A commitment scheme is a method to commit to a value so that
at the committal time the value remain hidden, and yet the
information sent binds the sender to a unique value,
which it may reveal at a later stage.
The definition of a commitment scheme contain a conflict between the binding and the hiding requirements, and this conflict can be resolved only if one of the terms is understood in terms of infeasibility (i.e., difficulty) rather than impossibility.
For example, in 1989, a WIS scientist showed how to construct a commitment scheme in which binding holds in an information theoretic sense whereas hiding holds only with respect to computationally bounded observers. Unlike prior schemes, his scheme uses the minimal possible hardness assumption.
A dual scheme, in which hiding is information theoretic while binding hold only with respect to computationally bounded parties, was presented by a WIS scientist and his collaborators in 2007, improving over a prior work by a WIS scientist and his collaborators from 1992. This scheme too uses the minimal possible hardness assumption.
In 1991, a WIS scientist and his collaborators noted that in some settings the above notions of hiding and binding are insuffient.
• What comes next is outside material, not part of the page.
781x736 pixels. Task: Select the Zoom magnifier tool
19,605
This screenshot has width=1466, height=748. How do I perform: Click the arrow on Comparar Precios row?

Consider bidding where in the first round each party publicly commits to a bid. In such a setting, given commitment to a value, it should infeasible to create a commitment to a related value (say, the original value plus 1). Addressing this concern, they proposed a scheme in which such an "tampering" with the commited value is infeasible; that is, it is infeasible for a party seeing the commitment, not only to learn the committed value, but also to generate a commitment to a related value. This feature is called non-malleability and a general study of this notion, which is related to the preservation of security under concurrent executions,was initiated in the same work.